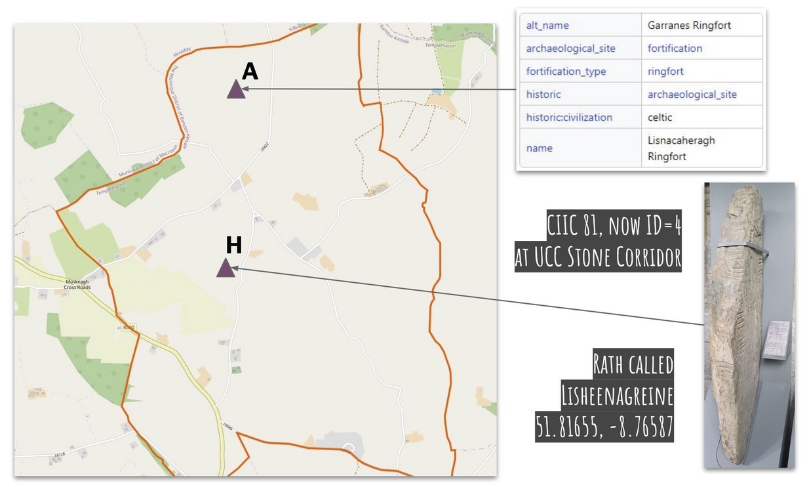This screenshot has height=487, width=809.
Task: Click the R590 road shield on map
Action: tap(128, 326)
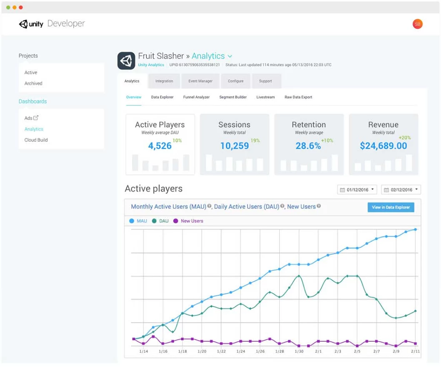Screen dimensions: 441x368
Task: Open the Funnel Analyzer tab
Action: [x=196, y=97]
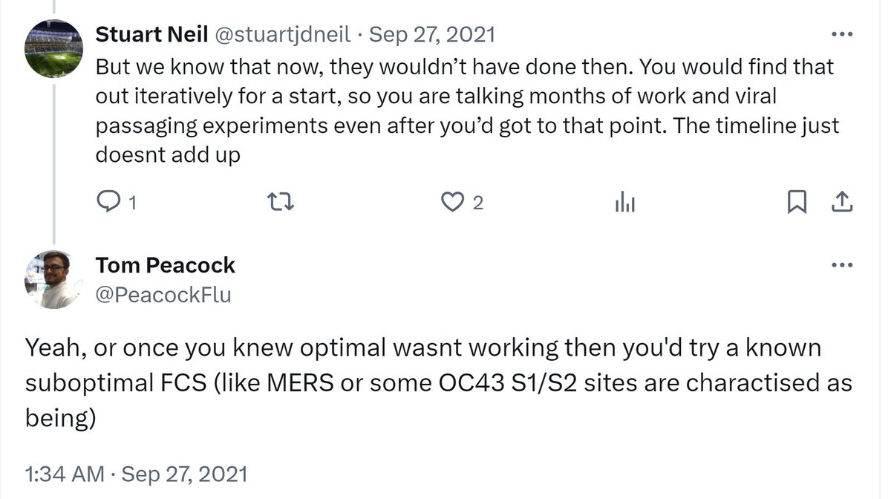
Task: Open more options for Tom Peacock's tweet
Action: (842, 265)
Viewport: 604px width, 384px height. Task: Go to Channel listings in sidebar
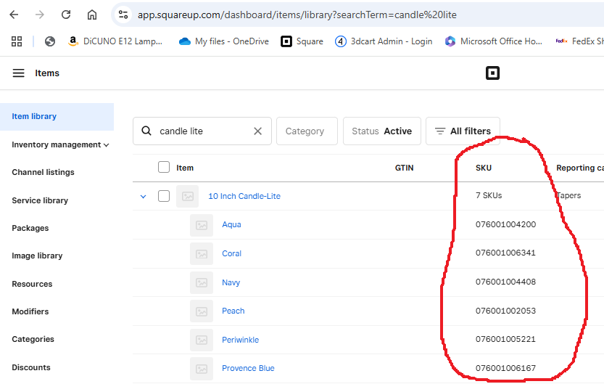pos(43,172)
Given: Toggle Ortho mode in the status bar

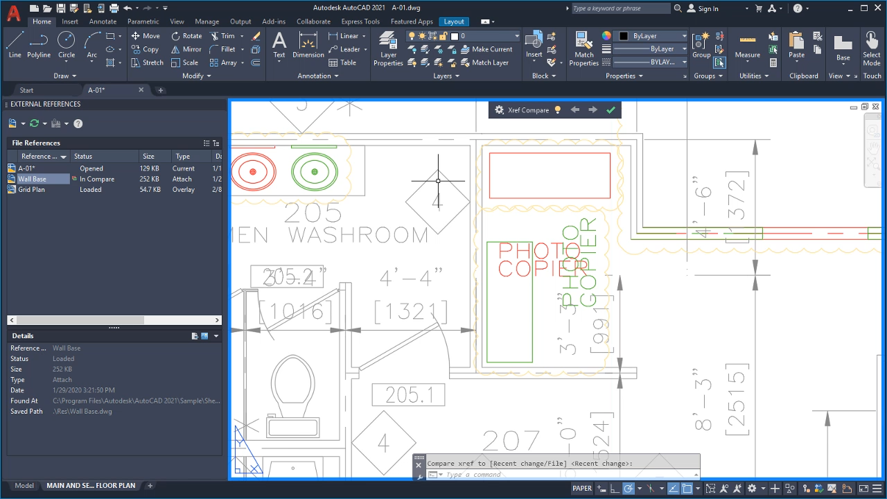Looking at the screenshot, I should (x=615, y=488).
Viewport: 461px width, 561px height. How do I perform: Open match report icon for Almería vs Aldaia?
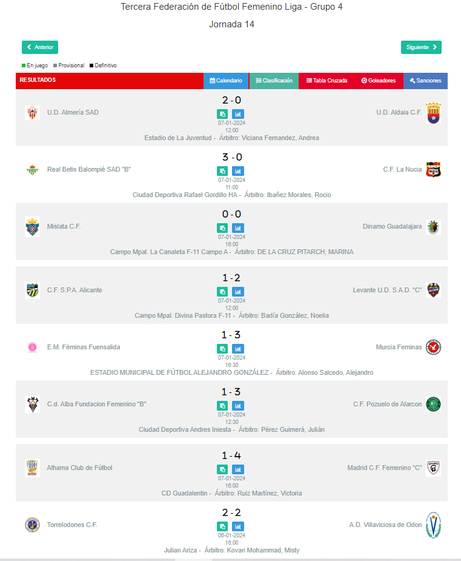222,114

━━━━━━━━━━

§ DIRECTION
Format the lines above as a numbered list, leaving out blank lines and the pictures.

§ REPLY TO THE EXERCISE
1. This screenshot has height=487, width=809.
2. Task: Click the R590 road shield on map
3. Action: tap(128, 326)
4. Screen dimensions: 441x368
5. Task: Open the Funnel Analyzer tab
6. Action: [x=196, y=97]
7. Task: Open more options for Tom Peacock's tweet
8. Action: (842, 265)
9. Viewport: 604px width, 384px height. Task: Go to Channel listings in sidebar
10. pos(43,172)
11. Given: Toggle Ortho mode in the status bar
12. Looking at the screenshot, I should (x=615, y=488).
13. Viewport: 461px width, 561px height. How do I perform: Open match report icon for Almería vs Aldaia?
14. 222,114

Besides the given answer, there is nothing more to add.